How far to move bees

  • Bees orientate to the precise location of their nest entrance. If you were to take a foraging bee and release her a mile or two from her nest site, like a homing pigeon, the bee will follow landmarks until she finds the exact spot of her nest. The general rule for moving colonies of bees is therefore: Move bees less than three feet (in which case they will drift this short distance) or more than three miles (in which case they will re-orientate at the new location). If a colony is moved, say half a mile, thousands of bees may fly back to the original site and cause a nuisance looking for their home!
  • One exception to this rule is to move bees in winter; after they have been continuously clustered for about two weeks of cold weather. In these circumstances the bees will usually re-orientate to their new position when the weather warms up and they break cluster.
  • Another exception is taking and hiving a swarm. These bees seem loyal to the swarm rather than their old nest site, so can be hived in any suitable position.
  • A beekeeper wishing to move bees half a mile in summer will need to move them more than three miles away, then wait three or four weeks for the generation of foragers with memory of the old site to die, and then move the hive to the new site.

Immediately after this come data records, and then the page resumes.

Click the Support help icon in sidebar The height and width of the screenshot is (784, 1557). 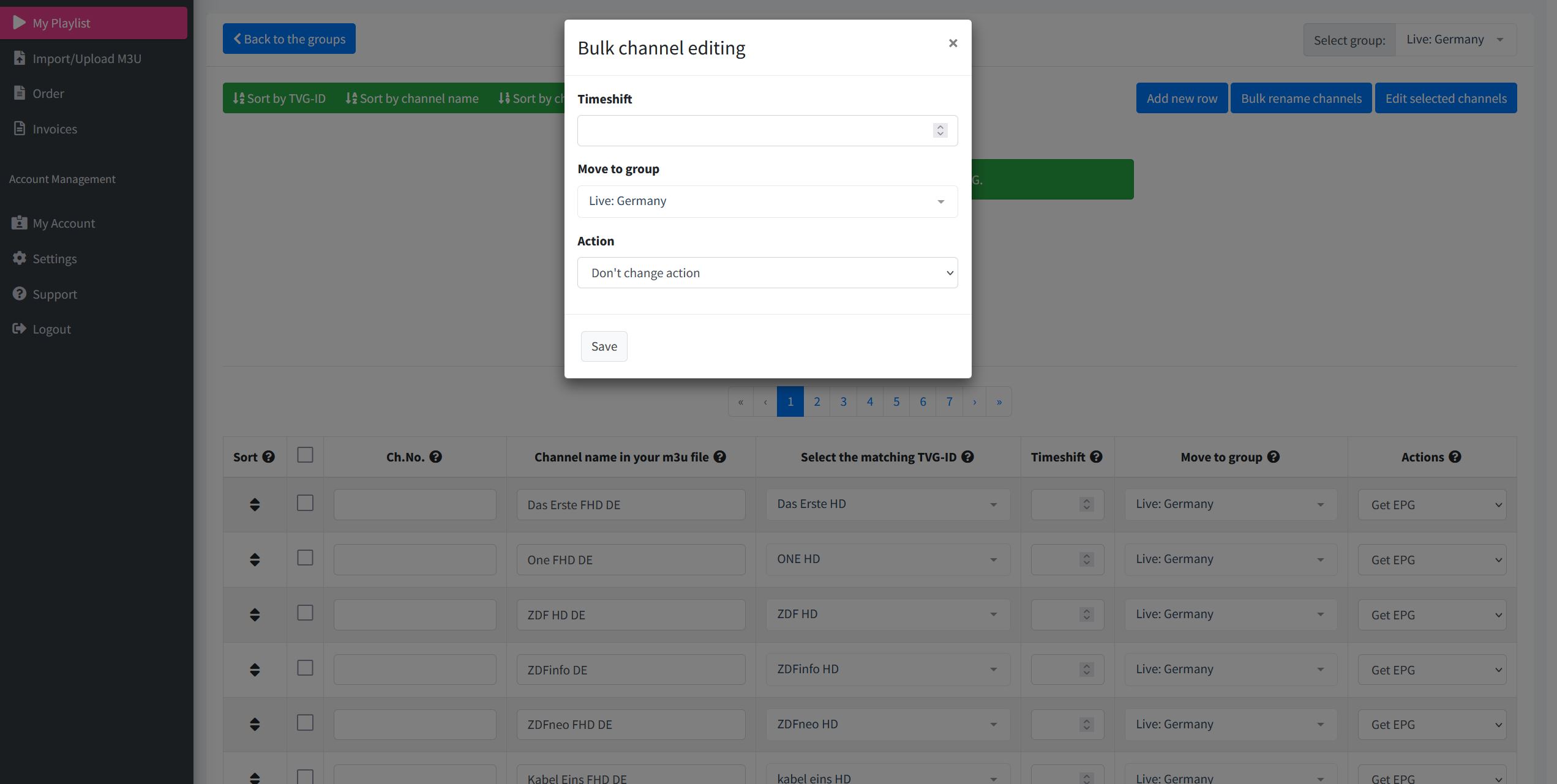(19, 293)
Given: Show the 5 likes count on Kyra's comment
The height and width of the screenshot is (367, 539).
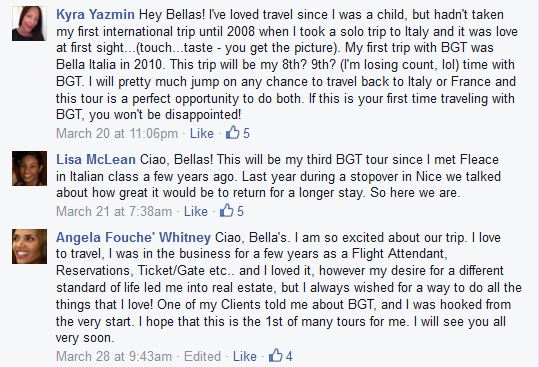Looking at the screenshot, I should (246, 133).
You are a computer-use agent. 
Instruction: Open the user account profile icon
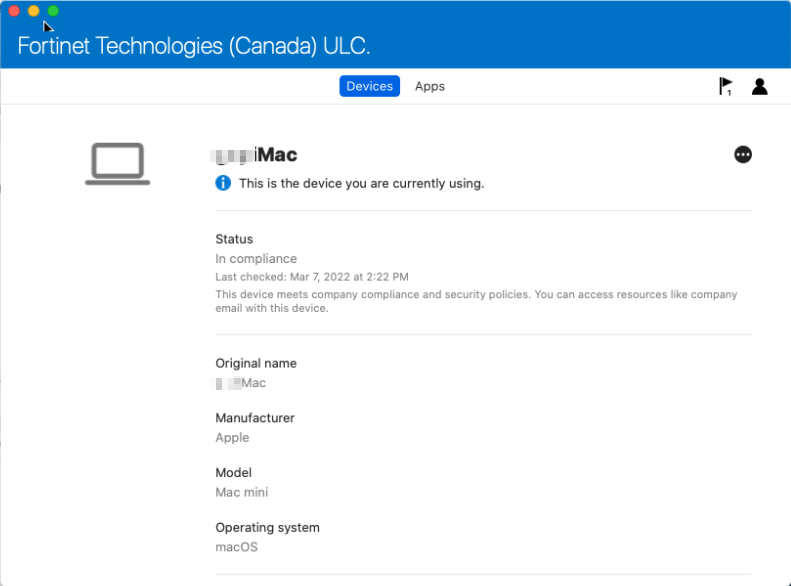(760, 87)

Potential dangers of moving bees

  • When shut in their hive and vibrated in a vehicle, bees become stressed and are in danger of overheating and their wax combs melting and collapsing. Bees can also suffocate if there is not sufficient air supply.
  • Beekeepers and other people may be in danger of being stung if bees escape from hives during transit.
  • Hives are heavy. To reduce the risk of injury, consider removing excess honey before the move to lighten the load. Consider asking another beekeeper to help you with lifting and carrying hives, maybe using a hive carrier or wheelbarrow. Beware of trip hazards too, especially if working on your own.

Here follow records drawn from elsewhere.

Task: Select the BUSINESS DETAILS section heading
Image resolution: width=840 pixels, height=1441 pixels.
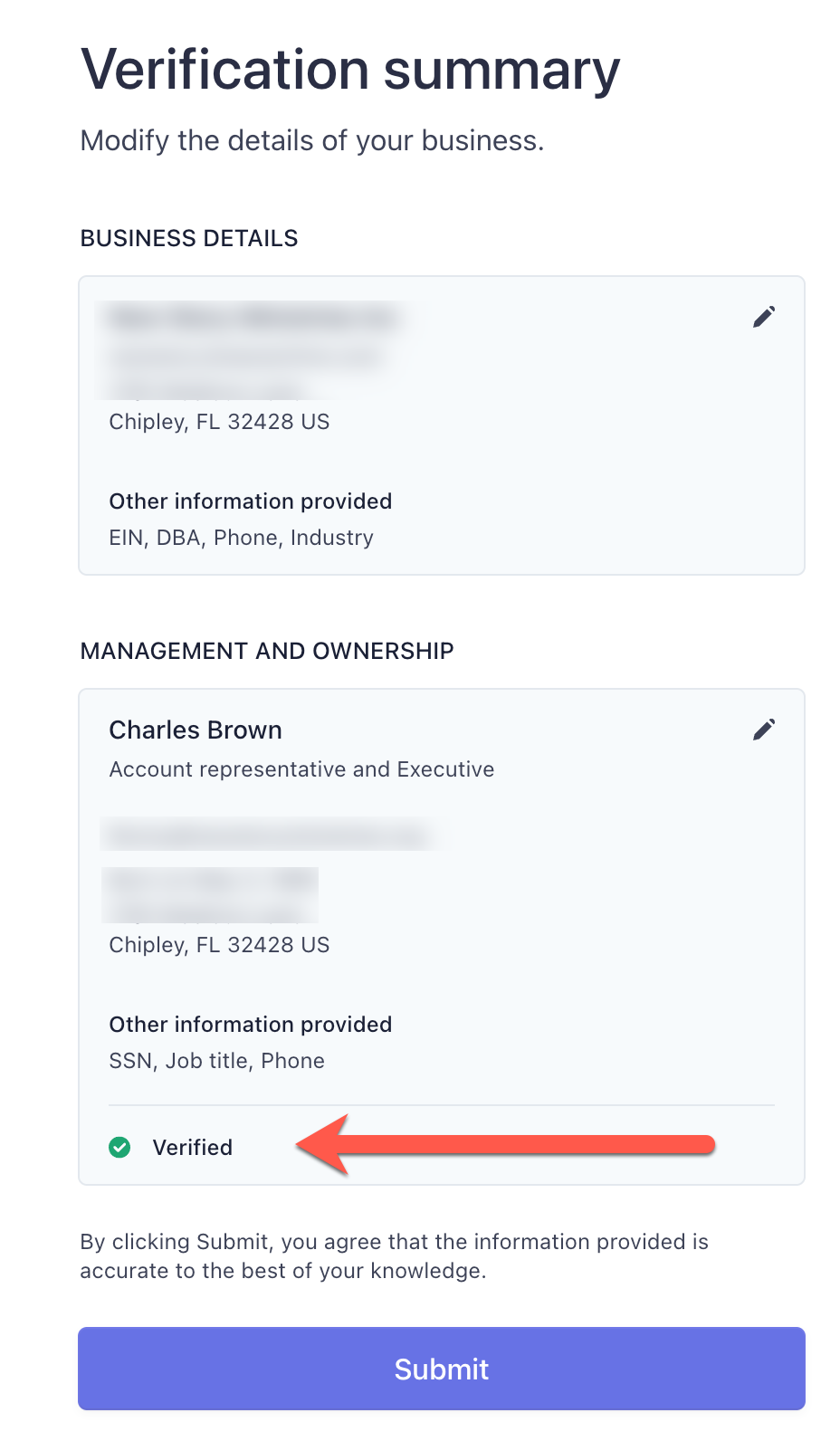Action: [x=189, y=238]
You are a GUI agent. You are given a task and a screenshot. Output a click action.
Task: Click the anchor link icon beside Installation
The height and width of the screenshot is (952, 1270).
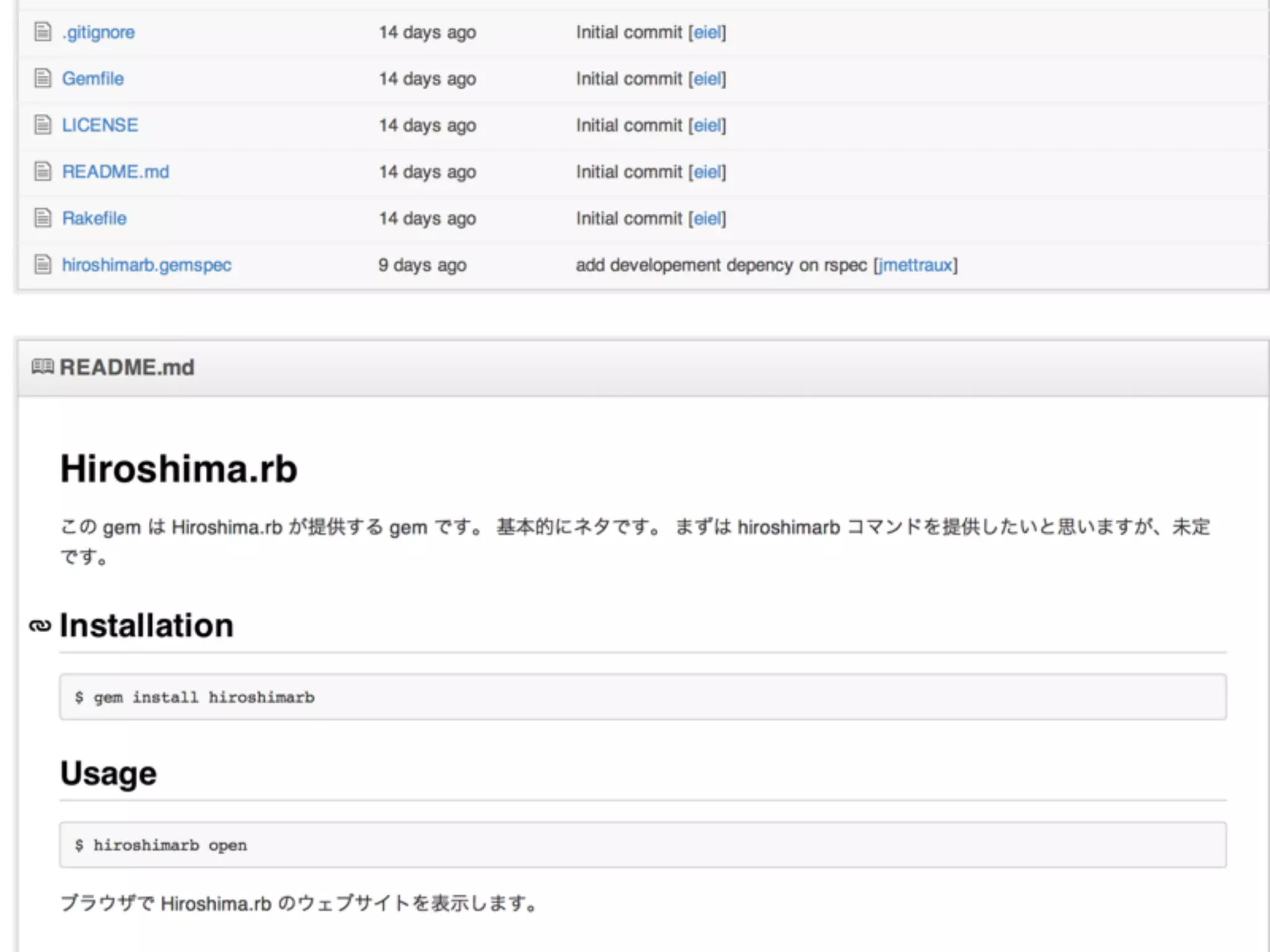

Planning for a move to another site

  • If possible, visit the new site in daylight. Agree with the landowner a suitable location for the hives and place hive stands in position.
  • Arrange for vehicular access to the site, knowing how to unlock gates.
  • If possible, avoid hot weather and hot times of day. Very late in the evening, or very early in the morning before or soon after dawn when the air is cooler, are good.

Preparing for travel

  • Ensure the colony is not overcrowded; bees need space within the hive to spread out allowing air to circulate. Add an empty super if necessary.
  • Make sure that the frames within the hive cannot move, so bees will not be squashed. If a box is not full of frames, consider fixing frames in place with a couple of nails or by adding extra empty frames to fill the space. Having a well propolised colony is an advantage here!
  • Use well maintained, bee tight equipment, to prevent bees escaping during the move.
  • Bees sometimes cluster under mesh floors. Brushing them off and putting a monitoring board under the hive temporarily, until the entrance has been closed, can prevent this, if done a day or more in advance of the move. Or when you come to move the hive, it can be wrapped in a sheet to contain any bees under the mesh floor.
  • Replace the cover-board with a mesh travelling screen to provide good ventilation.
  • Strap, clamp or staple the hive parts from floor to cover-board together securely. A common method is to use two straps with tensioners around each hive, one at the front, one at the back to stop the hive parts twisting.

Loading Up

  • Either late in the day when all the bees have finished flying, or at dawn before they have begun flying, block the entrance. Beekeepers often use a strip of upholstery foam to block the entrance. If the bees are hanging out of the entrance, spraying a of mist water over them may persuade them to go in. Then remove the roof.
  • Gently load the hives into your vehicle. Having the frames running in the direction of travel helps prevent the frames swinging and squashing bees. Ensure hives cannot slide about.

On the road

  • Driving safely is clearly paramount. Ensure that you can see clearly and remain in full control of the vehicle. Drive as gently and smoothly as possible, consistent with road safety, to avoid jolting the bees.
  • Keep your car or van as cool as possible, either opening windows or using the air conditioning. In hot weather spray a mist of water through the travelling screen every half hour or so, so that the bees have water to evaporate to cool the hive.
  • Take your beekeeping equipment with you, including duct tape and foam in case bees escape. Remember to take a torch if you will be working after dark!

On arrival

  • Gently lift the hives onto the stands. Replace the roofs. Hive straps can be removed and cover-boards replaced at the next inspection.
  • Lastly open the hive entrances.  In some cases, bees may rush out aggressively – especially if you have been delayed on the journey, and it is now hot.  Act with due caution for yourself and others.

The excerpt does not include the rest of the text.